Tarporley, United Kingdom, September 27, 2012 --(PR.com
)-- For investors who have already taken the step into property investment and want to expand their property portfolio into two or perhaps more investment properties, then there are steps you need take and factors to consider to ensure that your investment strategy is successful.
If you have found that for your initial investment property your rental income has been steady and covers your costs, then it may be the right time to consider expanding your property portfolio.
The first thing you need to do is to think about the long-term commitment and financial implications. It's important not to overstretch yourself.
The advantage of investing in a second or third property is that you are aware of the pitfalls and should have reliable tried and tested contacts such as solicitors, builders, estate agents and so on. You will also be aware of the process of renting out your property and will have a template tenancy agreement and process in place.

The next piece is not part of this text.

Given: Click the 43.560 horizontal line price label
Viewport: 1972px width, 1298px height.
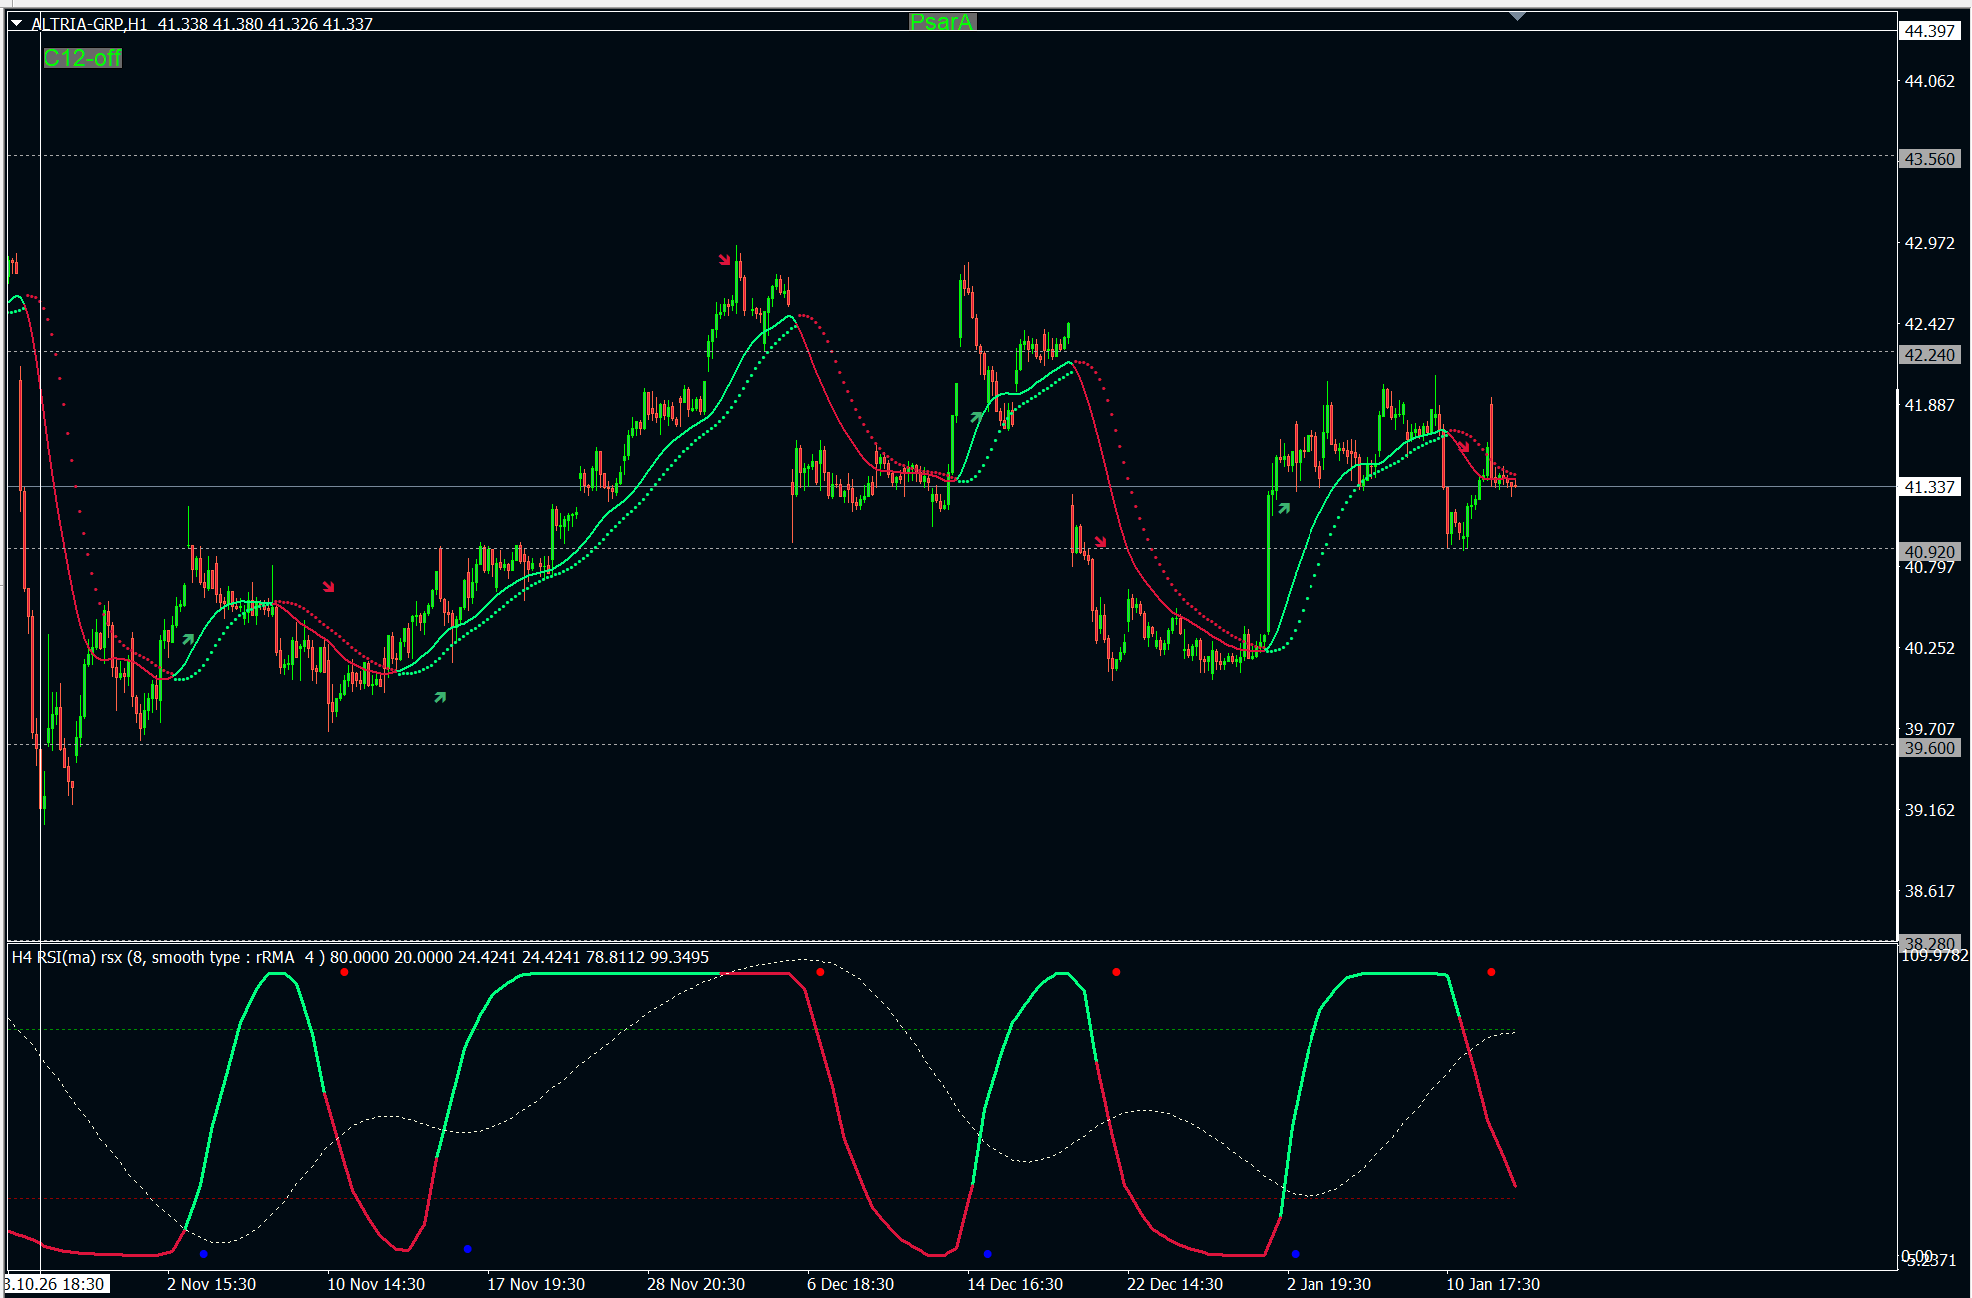Looking at the screenshot, I should (x=1928, y=159).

However, it's important that you review your mortgage options as things can change month to month when it comes to lending and the criteria required. The type of mortgage you choose may also be different. It's also essential that you are aware of void rental periods and that you account for a fall in the market.

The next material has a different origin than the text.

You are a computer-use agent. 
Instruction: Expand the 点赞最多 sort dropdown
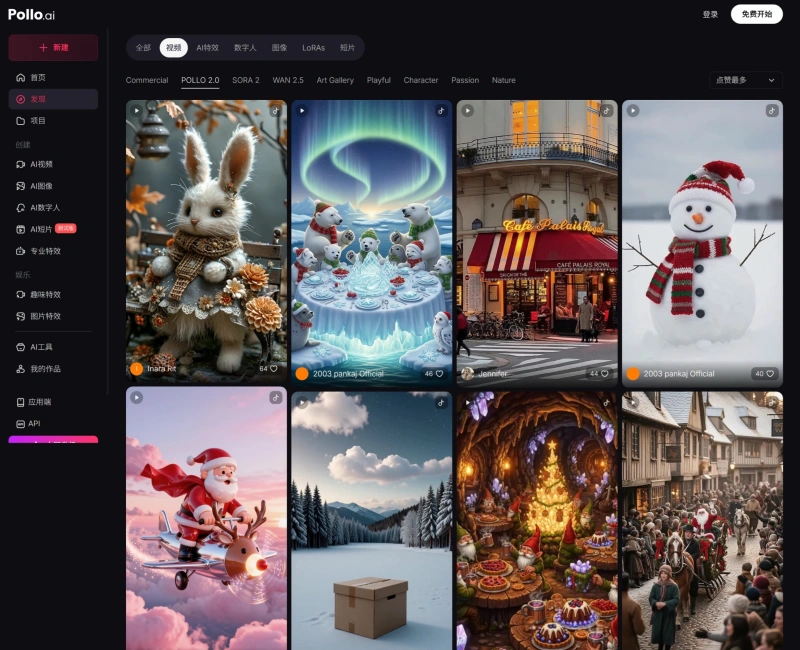pyautogui.click(x=745, y=80)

Susan Alexander is a property mentor, she specialises in buy to let advice and helping property investors build a successful property portfolio. She says:
"If you have already started investing in property and want to take your portfolio further, there are definitely some factors you should consider before buying. Some questions you might want to ask yourself. What is the purpose of my investment? Is it for immediate cash flow? Is it for future equity growth? Is it my future pension? Whatever you are investing for here are some important factors to bear in mind when searching for your next investment. Consider the following:
1. You need to purchase your property at the right price, ideally below the current market value.
2. Do you understand how much your potential purchase will rent out for? Speak to some local letting agents to gain an understanding of this in the area you are considering your next purchase in.
3. Will the rental income will be sufficient on a monthly basis to cover costs and not just the mortgage repayment? For example you should account for buildings insurance, letting agent fees, and consider an amount you could set aside each month to cover general maintenance.
4. Do you have provision to cover any initial or future void periods when the property may not be tenanted?
5. Are going to manage the property yourself or through a letting agent? Obtain some basic knowledge on your responsibilities as a landlord."